Three Reasons to Eliminate Red Rock’s Dual-class Voting Structure
Since Red Rock Resorts went public 5 years ago, its Class A share price has underperformed its peers and the market.
As of 5/26/21, RRR’s Class A shares have gained 116.61% over a 5-year period. Over the same timeframe, the share prices of other regional gaming operators Golden Entertainment, Inc. (GDEN), Boyd Gaming Corp. (BYD), Monarch Casino & Resort, Inc. (MCRI), and Penn National Gaming, Inc. (PENN) share prices went up 231.16%, 243.55%, 241.32%, and 463.43%, respectively. The NASDAQ also went up 180.27.91% over the same period.

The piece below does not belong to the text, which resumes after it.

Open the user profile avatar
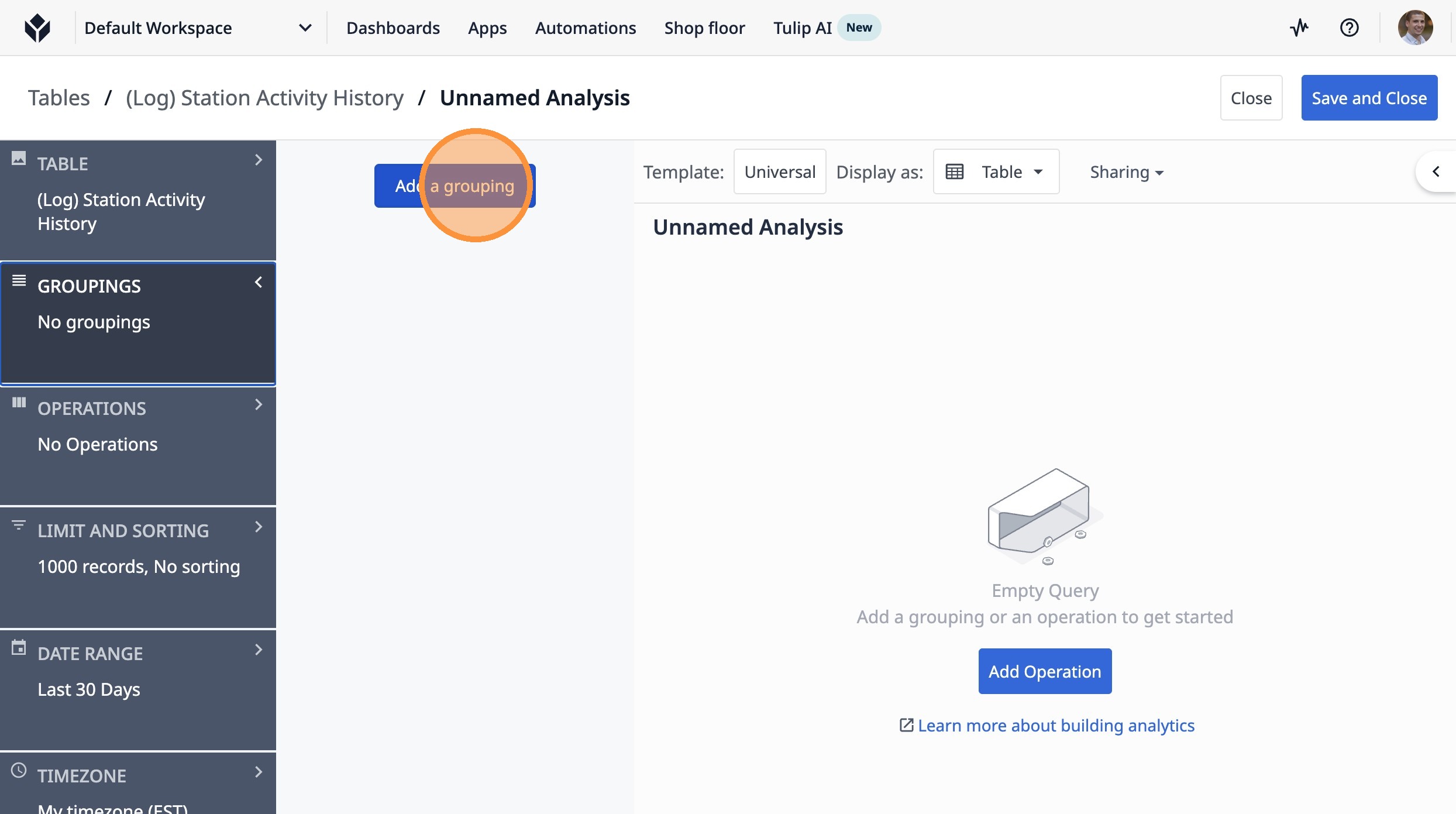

Doing away with the dual-class share structure would be a good first step toward maximizing the value of Class A shares of Red Rock Resorts. In the words of a recent Wall Street analyst report: “RRR’s dual-class share structure is suboptimal for most investors and has historically been an impediment to valuation optimization.” (1)
An Entrenched Board
Two years ago, CalPERS raised the issue of board diversity with Red Rock. See Red Rock’s All-White, All-Male Board Draws Calpers’ Attention (Bloomberg, June 2019). At the time, Red Rock said “because the casino business requires an extensive licensing process for board members,” it is “difficult to find qualified candidates.”
Two years later, Red Rock continues to nominate the same five white men to its board and again blames the gaming licensing process for making it difficult to find diverse candidates in this year’s proxy. The company, however, fails to mention that other public-traded Nevada gaming companies have all somehow managed to seat women on their boards.
Doing away with the dual-class share structure is a smart step toward reforming an entrenched, all-white, all-male board at Red Rock Resorts.
Family office investments and share pledging by Red Rock’s controlling insiders raise questions about potential conflicts of interest.
Red Rock’s chairman and vice-chair, Frank and Lorenzo Fertitta, have dual roles at Fertitta Capital, their family office founded in 2017 that has overlapping business interests with Red Rock in gaming, sports, betting, leisure, wellness, and food and beverage.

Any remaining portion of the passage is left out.